## JOB
Edit the rows below so that every "Screen dimensions" becomes "Display size", and write them out again with everything else unchanged.

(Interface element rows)
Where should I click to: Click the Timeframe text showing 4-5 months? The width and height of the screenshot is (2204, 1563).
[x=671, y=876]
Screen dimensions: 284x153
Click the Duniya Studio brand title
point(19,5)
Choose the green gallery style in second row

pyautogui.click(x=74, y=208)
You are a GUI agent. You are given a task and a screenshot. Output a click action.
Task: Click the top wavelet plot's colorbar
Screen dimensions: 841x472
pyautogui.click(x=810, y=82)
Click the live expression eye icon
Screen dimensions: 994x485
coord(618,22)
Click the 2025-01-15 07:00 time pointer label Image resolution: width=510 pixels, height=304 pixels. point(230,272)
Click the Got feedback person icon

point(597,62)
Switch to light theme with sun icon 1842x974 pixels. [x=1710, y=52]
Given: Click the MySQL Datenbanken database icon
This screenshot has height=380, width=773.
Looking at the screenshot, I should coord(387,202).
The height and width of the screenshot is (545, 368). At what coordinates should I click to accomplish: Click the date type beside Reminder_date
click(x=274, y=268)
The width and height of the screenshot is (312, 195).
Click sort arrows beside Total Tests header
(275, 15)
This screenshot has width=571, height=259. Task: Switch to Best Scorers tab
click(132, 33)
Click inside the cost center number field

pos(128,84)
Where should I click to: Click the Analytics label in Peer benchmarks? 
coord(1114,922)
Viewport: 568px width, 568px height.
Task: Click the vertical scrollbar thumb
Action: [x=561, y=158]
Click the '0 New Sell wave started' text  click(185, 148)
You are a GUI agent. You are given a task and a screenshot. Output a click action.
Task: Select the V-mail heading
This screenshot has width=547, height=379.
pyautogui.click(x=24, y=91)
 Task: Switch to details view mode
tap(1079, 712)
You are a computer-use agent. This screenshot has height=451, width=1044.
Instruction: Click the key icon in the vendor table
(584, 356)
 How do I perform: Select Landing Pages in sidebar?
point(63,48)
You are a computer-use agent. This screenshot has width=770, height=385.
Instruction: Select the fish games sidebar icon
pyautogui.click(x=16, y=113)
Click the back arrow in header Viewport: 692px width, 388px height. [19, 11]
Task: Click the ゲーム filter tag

## SOLUTION TO THIS EXERCISE
Where should I click to: Click the Timeframe text showing 4-5 months? The width and height of the screenshot is (2204, 1563).
[x=671, y=876]
Display size: 284x153
Click the Duniya Studio brand title
point(19,5)
Choose the green gallery style in second row

pyautogui.click(x=74, y=208)
You are a GUI agent. You are given a task and a screenshot. Output a click action.
Task: Click the top wavelet plot's colorbar
Display size: 841x472
pyautogui.click(x=810, y=82)
Click the live expression eye icon
Display size: 994x485
coord(618,22)
Click the 2025-01-15 07:00 time pointer label Image resolution: width=510 pixels, height=304 pixels. point(230,272)
Click the Got feedback person icon

point(597,62)
Switch to light theme with sun icon 1842x974 pixels. [x=1710, y=52]
Given: Click the MySQL Datenbanken database icon
This screenshot has height=380, width=773.
Looking at the screenshot, I should coord(387,202).
The height and width of the screenshot is (545, 368). At what coordinates should I click to accomplish: Click the date type beside Reminder_date
click(x=274, y=268)
The width and height of the screenshot is (312, 195).
Click sort arrows beside Total Tests header
(275, 15)
This screenshot has width=571, height=259. Task: Switch to Best Scorers tab
click(132, 33)
Click inside the cost center number field

pos(128,84)
Where should I click to: Click the Analytics label in Peer benchmarks? 
coord(1114,922)
Viewport: 568px width, 568px height.
Task: Click the vertical scrollbar thumb
Action: [x=561, y=158]
Click the '0 New Sell wave started' text  click(185, 148)
You are a GUI agent. You are given a task and a screenshot. Output a click action.
Task: Select the V-mail heading
This screenshot has width=547, height=379.
pyautogui.click(x=24, y=91)
 Task: Switch to details view mode
tap(1079, 712)
You are a computer-use agent. This screenshot has height=451, width=1044.
Instruction: Click the key icon in the vendor table
(584, 356)
 How do I perform: Select Landing Pages in sidebar?
point(63,48)
You are a computer-use agent. This screenshot has width=770, height=385.
Instruction: Select the fish games sidebar icon
pyautogui.click(x=16, y=113)
Click the back arrow in header Viewport: 692px width, 388px height. [19, 11]
Task: Click the ゲーム filter tag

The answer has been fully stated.